# START OF DATA FOR THIS TASK

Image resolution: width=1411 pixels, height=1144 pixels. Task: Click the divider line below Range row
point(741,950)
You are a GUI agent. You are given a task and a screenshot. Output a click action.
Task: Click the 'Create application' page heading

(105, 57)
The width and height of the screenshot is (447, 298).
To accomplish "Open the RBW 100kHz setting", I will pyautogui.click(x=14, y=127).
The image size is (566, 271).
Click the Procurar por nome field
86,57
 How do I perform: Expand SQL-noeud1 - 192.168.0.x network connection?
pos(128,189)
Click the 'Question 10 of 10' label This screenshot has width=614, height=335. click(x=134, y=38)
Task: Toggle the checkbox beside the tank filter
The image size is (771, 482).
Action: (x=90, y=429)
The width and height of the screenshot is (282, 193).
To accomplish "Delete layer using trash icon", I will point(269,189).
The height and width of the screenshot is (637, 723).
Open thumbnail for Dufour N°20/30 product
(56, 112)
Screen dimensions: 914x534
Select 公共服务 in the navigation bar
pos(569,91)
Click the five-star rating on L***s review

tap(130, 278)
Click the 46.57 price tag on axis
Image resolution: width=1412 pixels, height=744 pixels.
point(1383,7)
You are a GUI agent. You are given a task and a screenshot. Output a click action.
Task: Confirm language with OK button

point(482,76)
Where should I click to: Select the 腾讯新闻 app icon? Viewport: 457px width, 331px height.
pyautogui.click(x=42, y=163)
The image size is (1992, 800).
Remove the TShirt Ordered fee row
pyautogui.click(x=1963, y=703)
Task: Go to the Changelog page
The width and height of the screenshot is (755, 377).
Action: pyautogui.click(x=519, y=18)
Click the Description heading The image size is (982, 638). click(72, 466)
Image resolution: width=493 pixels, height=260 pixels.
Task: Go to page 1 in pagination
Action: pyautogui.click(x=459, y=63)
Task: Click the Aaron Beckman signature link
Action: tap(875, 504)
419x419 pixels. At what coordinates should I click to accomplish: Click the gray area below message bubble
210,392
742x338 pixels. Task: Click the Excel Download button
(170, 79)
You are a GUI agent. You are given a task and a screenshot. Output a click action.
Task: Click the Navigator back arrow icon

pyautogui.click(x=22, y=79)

# END OF DATA FOR THIS TASK

## EXERCISE
Copy out all of the records above line for line, changing nothing.

## RESPONSE TO THIS TASK
Image resolution: width=1411 pixels, height=1144 pixels. Task: Click the divider line below Range row
point(741,950)
You are a GUI agent. You are given a task and a screenshot. Output a click action.
Task: Click the 'Create application' page heading

(105, 57)
The width and height of the screenshot is (447, 298).
To accomplish "Open the RBW 100kHz setting", I will pyautogui.click(x=14, y=127).
The image size is (566, 271).
Click the Procurar por nome field
86,57
 How do I perform: Expand SQL-noeud1 - 192.168.0.x network connection?
pos(128,189)
Click the 'Question 10 of 10' label This screenshot has width=614, height=335. click(x=134, y=38)
Task: Toggle the checkbox beside the tank filter
The image size is (771, 482).
Action: (x=90, y=429)
The width and height of the screenshot is (282, 193).
To accomplish "Delete layer using trash icon", I will point(269,189).
The height and width of the screenshot is (637, 723).
Open thumbnail for Dufour N°20/30 product
(56, 112)
Screen dimensions: 914x534
Select 公共服务 in the navigation bar
pos(569,91)
Click the five-star rating on L***s review

tap(130, 278)
Click the 46.57 price tag on axis
Image resolution: width=1412 pixels, height=744 pixels.
point(1383,7)
You are a GUI agent. You are given a task and a screenshot. Output a click action.
Task: Confirm language with OK button

point(482,76)
Where should I click to: Select the 腾讯新闻 app icon? Viewport: 457px width, 331px height.
pyautogui.click(x=42, y=163)
The image size is (1992, 800).
Remove the TShirt Ordered fee row
pyautogui.click(x=1963, y=703)
Task: Go to the Changelog page
The width and height of the screenshot is (755, 377).
Action: pyautogui.click(x=519, y=18)
Click the Description heading The image size is (982, 638). click(72, 466)
Image resolution: width=493 pixels, height=260 pixels.
Task: Go to page 1 in pagination
Action: pyautogui.click(x=459, y=63)
Task: Click the Aaron Beckman signature link
Action: tap(875, 504)
419x419 pixels. At what coordinates should I click to accomplish: Click the gray area below message bubble
210,392
742x338 pixels. Task: Click the Excel Download button
(170, 79)
You are a GUI agent. You are given a task and a screenshot. Output a click action.
Task: Click the Navigator back arrow icon

pyautogui.click(x=22, y=79)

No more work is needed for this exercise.